After a City Council debate, Tory proposed deferral to a Sept. 30 meeting because, he said, he wants to keep fighting to solve an issue which will not go away.
The proposal to legalize and license multi-tenant housing in Scarborough, North York, East York and most of Etobicoke – where rooming houses have stayed illegal since Toronto’s amalgamation – exposed divides again between suburban councillors and their counterparts downtown.
“We’re going to do what we have to do,” the mayor said before council voted for deferral.
“You don’t need everybody to vote for it.”
Tory, who tried speaking to most of council before the debate, suggested the plan would not be overhauled but “slightly modified” by going through a list of ideas councillors introduced as possible ways to improve the framework.
Some councillors are “more inclined to be supportive” because they know the issue needs to be addressed, he added.
Some members of the mayor’s inner circle had heard from house owners in their wards and seemed to doubt an acceptable compromise was possible.

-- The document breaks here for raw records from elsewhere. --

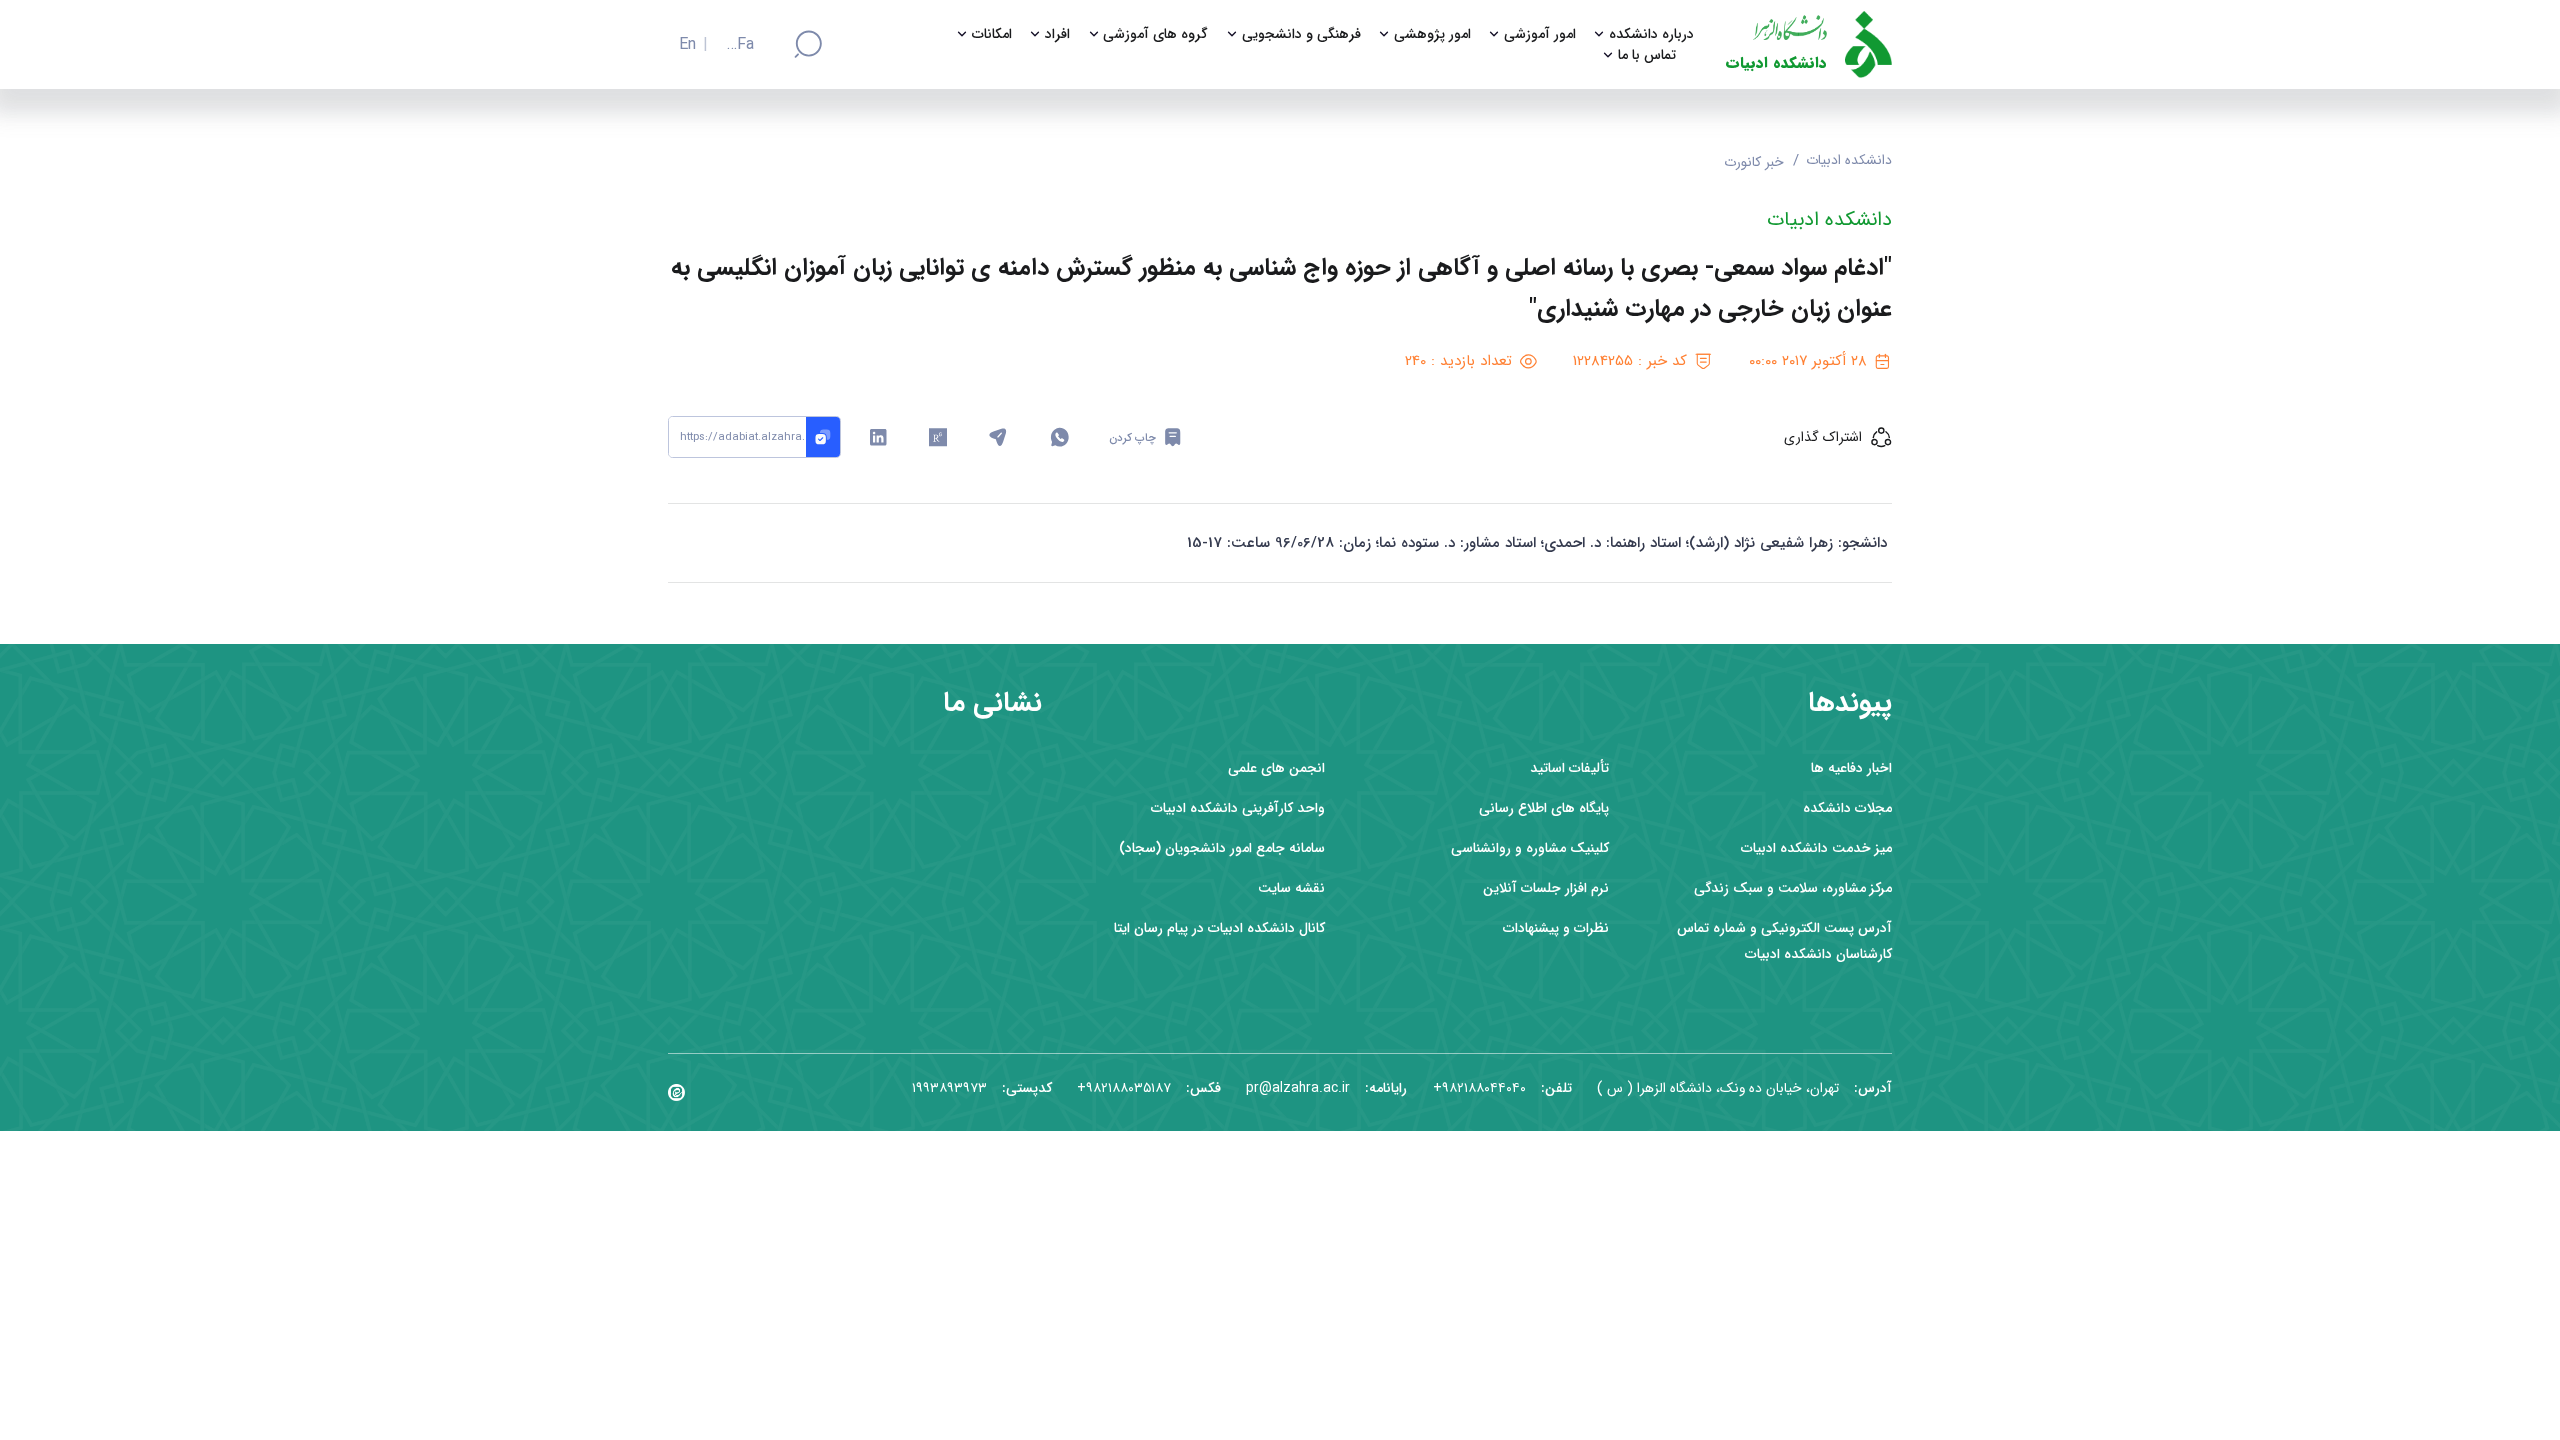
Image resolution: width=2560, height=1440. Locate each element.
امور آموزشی (1540, 34)
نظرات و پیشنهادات (1556, 928)
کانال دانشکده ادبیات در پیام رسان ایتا (1219, 928)
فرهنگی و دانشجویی (1301, 34)
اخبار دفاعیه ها (1851, 768)
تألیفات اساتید (1569, 768)
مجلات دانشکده (1847, 808)
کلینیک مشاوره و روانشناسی (1530, 848)
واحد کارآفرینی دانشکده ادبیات (1238, 808)
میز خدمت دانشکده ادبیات (1816, 848)
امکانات (992, 34)
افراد (1057, 34)
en (688, 45)
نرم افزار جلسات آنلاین (1546, 888)
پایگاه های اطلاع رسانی (1544, 808)
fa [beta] (745, 45)
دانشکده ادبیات (1776, 63)
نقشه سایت (1291, 888)
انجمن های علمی (1276, 768)
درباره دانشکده (1651, 34)
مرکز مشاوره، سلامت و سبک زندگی (1793, 888)
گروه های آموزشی (1155, 34)
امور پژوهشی (1432, 34)
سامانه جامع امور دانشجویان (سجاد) (1222, 848)
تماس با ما (1647, 55)
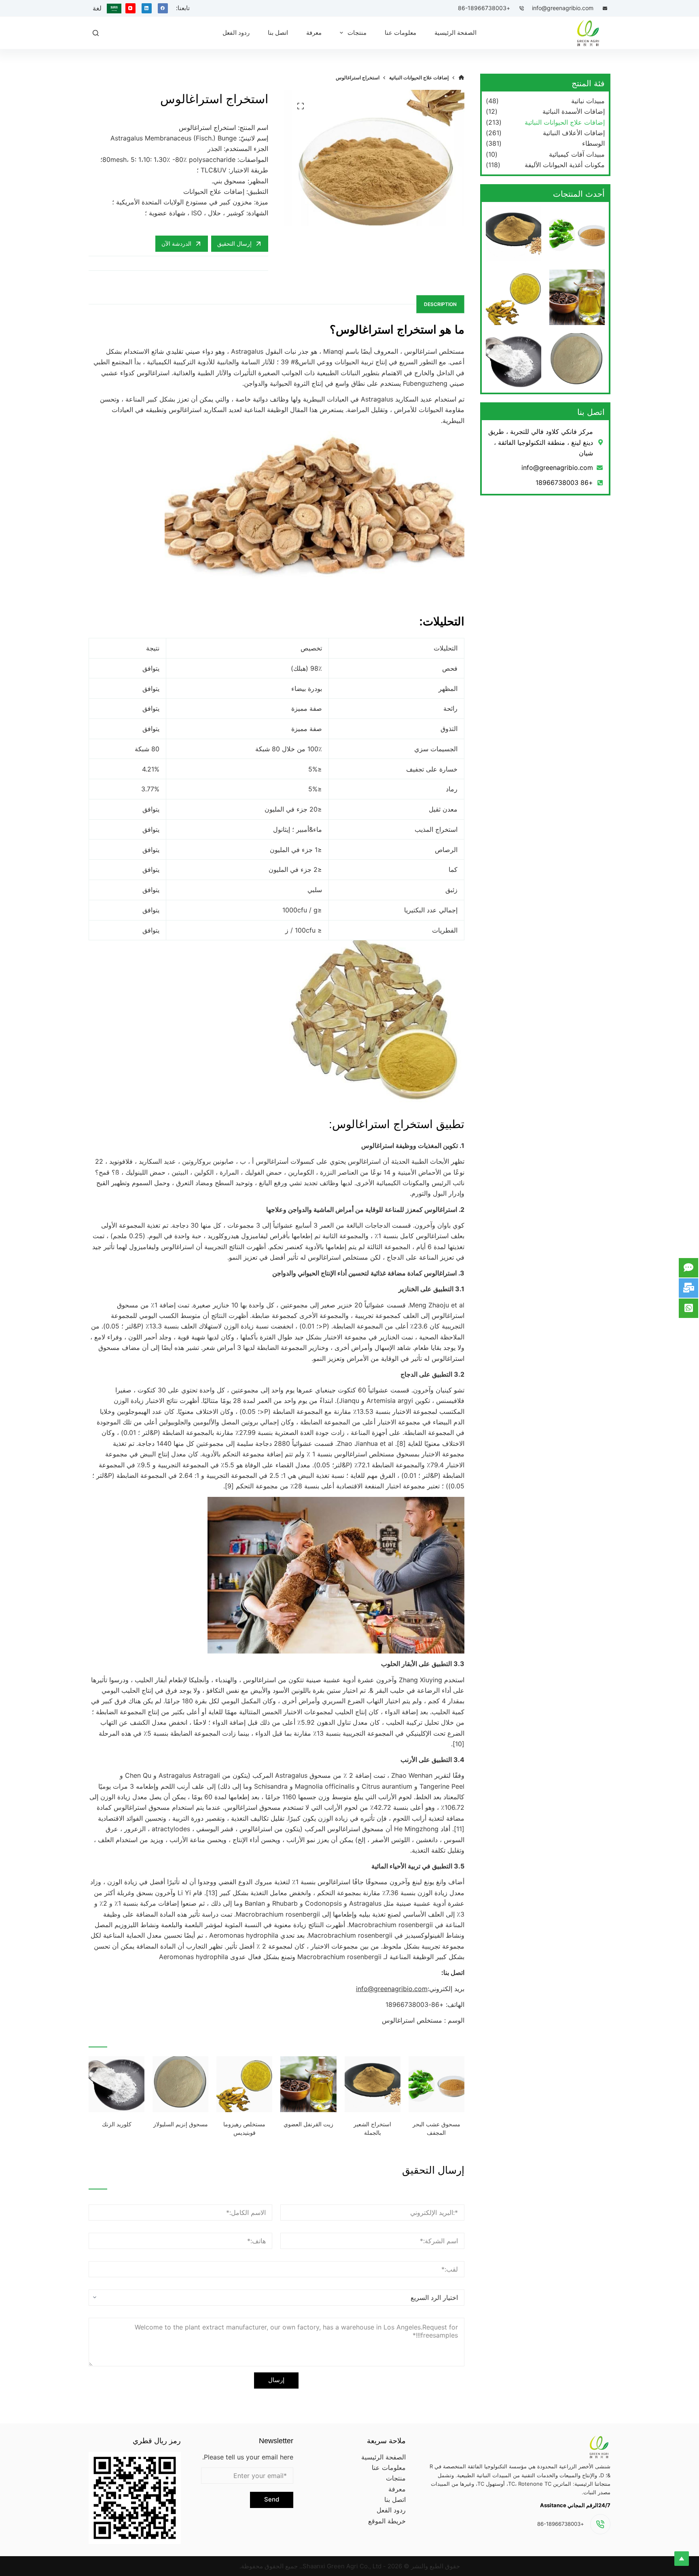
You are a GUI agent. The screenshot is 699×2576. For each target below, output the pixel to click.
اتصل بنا (395, 2499)
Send (271, 2499)
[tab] (440, 304)
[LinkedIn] (147, 8)
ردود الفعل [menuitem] (236, 32)
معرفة (397, 2489)
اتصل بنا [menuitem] (278, 32)
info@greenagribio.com (562, 7)
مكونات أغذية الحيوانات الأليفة (565, 165)
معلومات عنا (389, 2467)
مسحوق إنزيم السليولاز (180, 2124)
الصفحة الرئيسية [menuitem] (455, 32)
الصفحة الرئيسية (383, 2457)
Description (440, 304)
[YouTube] (130, 8)
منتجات (396, 2478)
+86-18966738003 (484, 7)
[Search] (96, 33)
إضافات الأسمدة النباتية (573, 111)
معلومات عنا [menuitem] (400, 32)
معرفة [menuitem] (314, 32)
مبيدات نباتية (588, 101)
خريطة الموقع (387, 2521)
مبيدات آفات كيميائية (577, 154)
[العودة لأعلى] (681, 2558)
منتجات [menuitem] (356, 32)
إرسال (276, 2380)
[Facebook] (163, 8)
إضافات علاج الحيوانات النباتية (565, 122)
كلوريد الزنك (116, 2124)
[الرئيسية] (461, 78)
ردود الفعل (391, 2510)
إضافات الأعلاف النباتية (574, 133)
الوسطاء (593, 143)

Denzil Minnan-Wong, a North York councillor, said repeated defeats for legalization are a message that rooming house supporters should just stop trying. “The suburbs don’t want this, and maybe we should just respect that and move on,” he said.
Gary Crawford, a Scarborough councillor and Tory’s budget chief, said he was hopeful a resolution was possible, but said constituents see the proposal as a threat to "single-family residential" neighbourhoods.
“Fair or not, there is fear out there,” Crawford said.